Quand la nouvelle du duel fut apportée à la veuve de Castle-Lyndon, mon donneur de renseignements m’écrivit que lady Lyndon avait poussé un cri et jeté le journal à terre en disant : « L’horrible monstre ! il ne reculerait pas devant un assassinat, je crois ; » et le petit lord Bullingdon, tirant son épée, l’épée que je lui avais donnée, le drôle ! déclara qu’il tuerait avec l’homme qui avait fait du mal au cousin George. Quand M. Runt lui fit observer que c’était moi qui lui avais fait présent de cette épée, le petit vaurien jura qu’il me tuerait tout de même. Le fait est qu’en dépit de mes bontés pour lui, ce garçon eut toujours l’air de me détester.
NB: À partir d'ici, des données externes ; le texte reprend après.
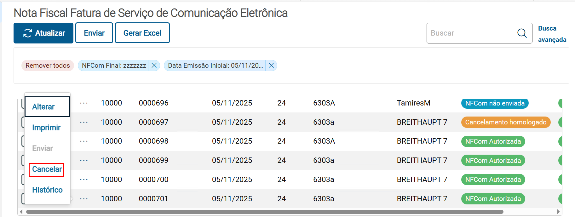Click the Enviar toolbar button
575x217 pixels.
[94, 33]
Sa Seigneurie envoya tous les jours des courriers pour s’informer de la santé de lord George ; et, m’étant dit qu’elle se déciderait probablement à venir à Dublin, si elle apprenait qu’il fût en danger, je m’arrangeai pour la faire informer qu’il était dans un état précaire, qu’il empirait, que Redmond Barry avait pris la fuite en conséquence ; cette fuite, je la fis annoncer aussi par le Mercure, mais je n’allai point au delà de la ville de Bray, qu’habitait ma pauvre mère, et où tout embarras pour cause de duel me promettait un bon accueil.

Ceux de mes lecteurs qui sont fortement pénétrés du sentiment de la piété filiale s’étonneront que je n’aie pas encore décrit mon entrevue avec cette tendre mère, qui avait fait pour moi de si grands sacrifices dans ma jeunesse, et pour qui un homme de ma nature chaleureuse et aimante ne pouvait pas ne pas éprouver la plus durable et la plus sincère affection.
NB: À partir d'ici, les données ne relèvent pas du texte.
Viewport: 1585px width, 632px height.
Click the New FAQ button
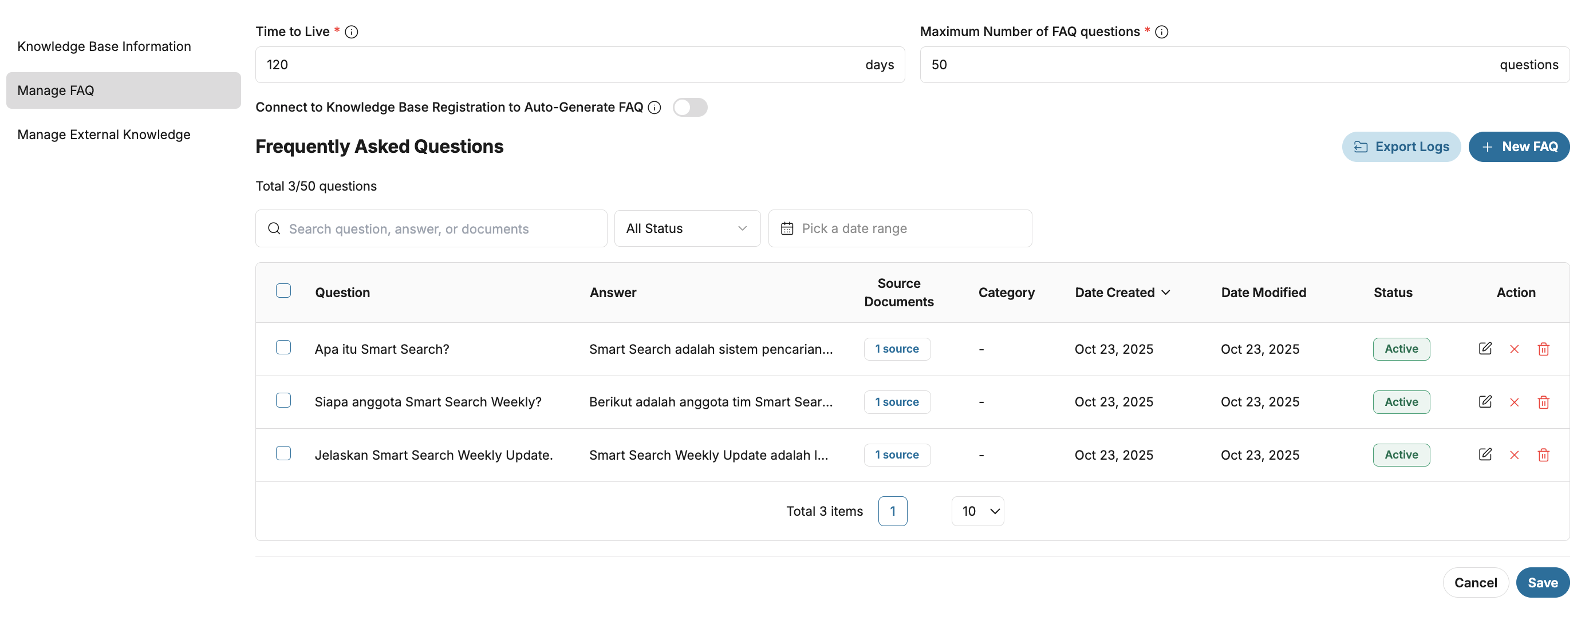(1519, 147)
Mais un homme lancé dans la haute sphère où je me trouvais avait des devoirs publics à remplir avant de consulter ses sentiments privés ; aussitôt donc mon arrivée, j’expédiai un messager à mistress Barry pour la lui annoncer, pour lui offrir mes respects et lui promettre que j’irais les lui présenter en personne, dès que mes affaires me laisseraient libre de quitter Dublin.

Elles étaient, je n’ai pas besoin de le dire, fort considérables. J’avais à m’acheter des chevaux, à m’installer convenablement, à faire mon entrée dans le grand monde ; et, ayant annoncé mon intention de monter mon écurie et de vivre sur un pied distingué, je fus, dès le surlendemain, tellement assailli des visites de la noblesse et de la gentry, et tellement accablé d’invitations à dîner et à souper, qu’il me devint excessivement difficile pour quelques jours de satisfaire l’extrême envie que j’avais de rendre visite à mistress Barry.